- [YOUR INSTRUCTIONS] Copy out the following material word for word, from the line containing "Open the ソネリア海盆へ向かおう objective tracker" down through the line containing "(x=512, y=387)", with both of those lines included.

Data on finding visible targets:
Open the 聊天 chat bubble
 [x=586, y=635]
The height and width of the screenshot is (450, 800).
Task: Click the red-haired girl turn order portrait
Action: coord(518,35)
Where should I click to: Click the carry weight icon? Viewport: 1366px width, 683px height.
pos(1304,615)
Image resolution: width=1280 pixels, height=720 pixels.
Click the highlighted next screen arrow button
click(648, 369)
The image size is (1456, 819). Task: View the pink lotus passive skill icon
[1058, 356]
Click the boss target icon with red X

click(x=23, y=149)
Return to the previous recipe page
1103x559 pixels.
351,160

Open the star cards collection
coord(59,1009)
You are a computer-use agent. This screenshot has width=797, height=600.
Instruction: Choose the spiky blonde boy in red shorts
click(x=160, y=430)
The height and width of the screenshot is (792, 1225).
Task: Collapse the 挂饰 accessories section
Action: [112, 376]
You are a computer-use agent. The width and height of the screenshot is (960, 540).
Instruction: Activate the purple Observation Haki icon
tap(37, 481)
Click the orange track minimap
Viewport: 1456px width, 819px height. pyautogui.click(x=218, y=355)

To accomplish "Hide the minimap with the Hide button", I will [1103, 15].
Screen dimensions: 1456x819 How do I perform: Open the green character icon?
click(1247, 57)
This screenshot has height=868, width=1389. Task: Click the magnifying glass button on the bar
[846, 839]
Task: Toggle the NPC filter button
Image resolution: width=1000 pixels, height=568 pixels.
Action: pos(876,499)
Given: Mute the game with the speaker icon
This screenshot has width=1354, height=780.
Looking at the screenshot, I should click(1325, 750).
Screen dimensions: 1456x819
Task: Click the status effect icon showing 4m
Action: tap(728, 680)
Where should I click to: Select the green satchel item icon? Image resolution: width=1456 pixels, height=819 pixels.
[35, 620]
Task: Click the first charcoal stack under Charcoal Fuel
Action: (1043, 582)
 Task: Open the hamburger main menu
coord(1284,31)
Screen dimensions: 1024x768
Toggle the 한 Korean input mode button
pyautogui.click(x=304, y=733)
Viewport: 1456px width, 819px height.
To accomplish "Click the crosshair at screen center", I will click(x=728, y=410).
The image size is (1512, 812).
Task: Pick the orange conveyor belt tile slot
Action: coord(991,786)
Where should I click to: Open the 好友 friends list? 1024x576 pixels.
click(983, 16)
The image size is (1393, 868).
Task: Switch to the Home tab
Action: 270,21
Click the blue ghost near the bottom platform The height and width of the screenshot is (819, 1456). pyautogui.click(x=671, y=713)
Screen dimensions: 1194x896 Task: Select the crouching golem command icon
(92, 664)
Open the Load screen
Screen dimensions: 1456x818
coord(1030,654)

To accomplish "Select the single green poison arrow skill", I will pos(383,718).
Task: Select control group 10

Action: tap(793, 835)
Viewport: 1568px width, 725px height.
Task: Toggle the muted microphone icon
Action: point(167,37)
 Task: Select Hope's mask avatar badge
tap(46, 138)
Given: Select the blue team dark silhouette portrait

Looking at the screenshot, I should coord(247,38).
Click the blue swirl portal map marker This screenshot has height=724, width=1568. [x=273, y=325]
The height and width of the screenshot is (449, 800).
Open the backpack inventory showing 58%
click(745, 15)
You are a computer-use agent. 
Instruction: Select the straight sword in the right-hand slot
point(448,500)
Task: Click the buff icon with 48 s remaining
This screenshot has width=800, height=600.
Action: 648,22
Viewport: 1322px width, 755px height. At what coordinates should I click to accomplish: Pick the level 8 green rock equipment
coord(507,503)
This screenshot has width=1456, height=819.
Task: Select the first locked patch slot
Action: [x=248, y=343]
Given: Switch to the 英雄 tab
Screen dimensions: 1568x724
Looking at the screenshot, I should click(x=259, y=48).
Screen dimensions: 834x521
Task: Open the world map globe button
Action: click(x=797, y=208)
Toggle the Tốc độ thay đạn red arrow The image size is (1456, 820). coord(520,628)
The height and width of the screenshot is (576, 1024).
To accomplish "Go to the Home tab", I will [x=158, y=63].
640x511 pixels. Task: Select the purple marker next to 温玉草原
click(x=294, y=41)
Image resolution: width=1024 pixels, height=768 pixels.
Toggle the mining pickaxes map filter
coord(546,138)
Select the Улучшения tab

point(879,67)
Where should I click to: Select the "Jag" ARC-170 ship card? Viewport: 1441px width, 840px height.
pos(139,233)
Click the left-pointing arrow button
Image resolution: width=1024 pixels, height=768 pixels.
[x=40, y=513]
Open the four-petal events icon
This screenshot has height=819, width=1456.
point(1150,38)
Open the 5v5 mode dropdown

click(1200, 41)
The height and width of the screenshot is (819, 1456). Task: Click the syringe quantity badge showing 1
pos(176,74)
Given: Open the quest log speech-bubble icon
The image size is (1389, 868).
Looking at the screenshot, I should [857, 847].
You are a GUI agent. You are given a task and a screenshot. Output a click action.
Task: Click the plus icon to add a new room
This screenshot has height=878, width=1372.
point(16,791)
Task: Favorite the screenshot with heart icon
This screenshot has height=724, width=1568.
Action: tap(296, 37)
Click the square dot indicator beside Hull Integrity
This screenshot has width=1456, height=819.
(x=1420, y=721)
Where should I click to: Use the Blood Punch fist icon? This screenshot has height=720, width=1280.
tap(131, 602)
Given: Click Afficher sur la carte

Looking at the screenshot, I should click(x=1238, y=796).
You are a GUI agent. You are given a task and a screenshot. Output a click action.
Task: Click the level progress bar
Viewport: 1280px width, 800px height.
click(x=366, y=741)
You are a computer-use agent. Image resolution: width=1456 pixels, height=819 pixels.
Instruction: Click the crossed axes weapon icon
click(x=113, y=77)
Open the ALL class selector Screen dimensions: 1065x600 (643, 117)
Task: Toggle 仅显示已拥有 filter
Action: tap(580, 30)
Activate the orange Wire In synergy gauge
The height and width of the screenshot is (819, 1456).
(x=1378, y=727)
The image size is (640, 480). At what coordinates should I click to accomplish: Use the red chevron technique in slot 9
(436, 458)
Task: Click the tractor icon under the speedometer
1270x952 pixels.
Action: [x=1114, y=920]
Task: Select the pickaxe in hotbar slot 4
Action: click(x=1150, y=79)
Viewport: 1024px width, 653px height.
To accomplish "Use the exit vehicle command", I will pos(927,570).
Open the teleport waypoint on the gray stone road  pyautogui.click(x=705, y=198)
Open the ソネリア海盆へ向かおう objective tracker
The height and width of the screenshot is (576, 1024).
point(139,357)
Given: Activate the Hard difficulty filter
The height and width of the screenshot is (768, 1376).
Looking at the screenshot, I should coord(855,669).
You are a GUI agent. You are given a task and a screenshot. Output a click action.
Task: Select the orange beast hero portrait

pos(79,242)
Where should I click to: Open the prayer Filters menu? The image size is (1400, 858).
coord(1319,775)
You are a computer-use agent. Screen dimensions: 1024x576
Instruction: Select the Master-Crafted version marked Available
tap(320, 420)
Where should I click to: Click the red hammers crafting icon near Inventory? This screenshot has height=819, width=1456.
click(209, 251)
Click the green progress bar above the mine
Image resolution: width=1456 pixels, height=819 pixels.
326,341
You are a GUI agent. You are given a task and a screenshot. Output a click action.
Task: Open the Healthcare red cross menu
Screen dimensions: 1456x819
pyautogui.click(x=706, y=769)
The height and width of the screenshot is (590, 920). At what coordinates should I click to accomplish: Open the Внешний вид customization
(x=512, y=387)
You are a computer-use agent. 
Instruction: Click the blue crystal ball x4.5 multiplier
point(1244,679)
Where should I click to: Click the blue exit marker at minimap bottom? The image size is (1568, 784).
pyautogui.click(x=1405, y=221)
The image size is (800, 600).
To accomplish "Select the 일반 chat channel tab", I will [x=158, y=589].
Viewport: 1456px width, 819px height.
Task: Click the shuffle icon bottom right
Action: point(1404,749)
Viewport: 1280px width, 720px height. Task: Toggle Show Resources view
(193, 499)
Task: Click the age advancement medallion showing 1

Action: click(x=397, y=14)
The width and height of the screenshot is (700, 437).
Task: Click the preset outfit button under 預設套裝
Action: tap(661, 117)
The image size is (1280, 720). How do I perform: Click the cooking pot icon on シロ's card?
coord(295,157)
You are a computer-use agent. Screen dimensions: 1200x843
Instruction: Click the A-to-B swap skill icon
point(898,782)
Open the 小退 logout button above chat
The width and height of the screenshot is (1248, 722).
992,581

- [EXERCISE ANSWER]
Open the ソネリア海盆へ向かおう objective tracker
The height and width of the screenshot is (576, 1024).
point(139,357)
Given: Activate the Hard difficulty filter
The height and width of the screenshot is (768, 1376).
Looking at the screenshot, I should coord(855,669).
You are a GUI agent. You are given a task and a screenshot. Output a click action.
Task: Select the orange beast hero portrait

pos(79,242)
Where should I click to: Open the prayer Filters menu? The image size is (1400, 858).
coord(1319,775)
You are a computer-use agent. Screen dimensions: 1024x576
Instruction: Select the Master-Crafted version marked Available
tap(320, 420)
Where should I click to: Click the red hammers crafting icon near Inventory? This screenshot has height=819, width=1456.
click(209, 251)
Click the green progress bar above the mine
Image resolution: width=1456 pixels, height=819 pixels.
326,341
You are a GUI agent. You are given a task and a screenshot. Output a click action.
Task: Open the Healthcare red cross menu
Screen dimensions: 1456x819
pyautogui.click(x=706, y=769)
The height and width of the screenshot is (590, 920). At what coordinates should I click to accomplish: Open the Внешний вид customization
(x=512, y=387)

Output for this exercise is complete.